La magistrature, jusque là relativement épargnée, au point où le rêve de tous les magistrats était de pouvoir devenir avocat, un vrai créneau, allait devenir une des meilleures possibilités d’accéder de plain pied à la richesse et à la sollicitude des gouvernés et des gouvernants. Les magistrats se voyaient offrir sur un plateau d’argent tout ce qu’ils désiraient. Ce fut la ruée. Ce fut la curée ! La Justice, jusque là plus ou moins épargnée par la déchéance, devint l’archétype de la corruption, de l’interprétation réglable, de la seule loi du plus fort et du plus riche. Un phénomène sans précédent connu y triompha: La quasi totalité des magistrats s’éleva, malgré les salaires dérisoires de ses agents, au rang de classe très aisée. Presque tous les magistrats purent accéder à des trains de vie largement supérieurs à leurs revenus.
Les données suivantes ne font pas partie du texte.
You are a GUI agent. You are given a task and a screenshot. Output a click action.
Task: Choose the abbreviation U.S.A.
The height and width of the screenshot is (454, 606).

Je connais personnellement le cas de dizaines de magistrats dont la valeur foncière des seules résidences équivaut à une vingtaine d’années de leur traitement.
Les Walis, qui étaient devenus, de fait, les pourvoyeurs de rente au niveau local, ne se privèrent pas. Chacun, en fonction des revenus de son département, participait à distribuer la carotte, et se servait au passage, notamment dans la gestion du foncier. Ce fut un désastre ! On connaît même des cas d’expropriation pour utilité publique, de biens qui ont été attribués, en toute légalité, à des “personnalités”. Je connais le cas de personnes dépossédées qui ont été “gentiment” persuadés” de mettre une sourdine à leur indignation.
Dès lors la corruption s’étendit à tous les paliers de l’administration, jusqu’au plus petit commis. Jusqu’au préposé de la Mairie qui pouvait vous épargner la la chaîne interminable d’usagers, en vous délivrant un extrait d’acte de naissance livré à domicile contre la petite somme de 100 dinars.
La corruption devint un sport national. Une pratique aseptisée. Il n’y avait plus aucune honte à s’y adonner. La corruption se généralisa au point où elle en fut dédouanée. Elle s’attifa de multiples vocables. Tchippa à Alger, Kahoua à l’Est, D’hina à l’Ouest, et même H’nana (tendresse) à l’extrême est, elle devint une pratique totalement admise, voire bénie. Au point où ceux qui la perçoivent s’en servent pour accomplir leur pèlerinage à la Mecque.
Voilà un premier état des lieux !
Djamaledine Benchenouf
3 mai 2008
Source: Tahiabladi.com
Un commentaire
Excellent état des lieux M. Benchenouf!
Décortiquer le système social est indispensable si nous voulons secourir ce pays en dérive.
Tout appel à la conscience, toute tentative de faire bouger les choses, politique soit-elle ou intellectuelle, sera inefficace si nous ne connaissons pas le degré de pesanteur auquel est soumis tout individu dans la société et par conséquent toute la société.
La force de levier à exercer pour soulever le peuple et dégager le pays des pesanteurs qui l’enfoncent chaque jours devra donc êtres proportionnelle à celle-ci.
D’où la nécessité de ce genre d’écrits qui font l’état des lieux dans tous les domaines (social, administration, culture, sport, armée, etc..) et qui aident à l’analyse.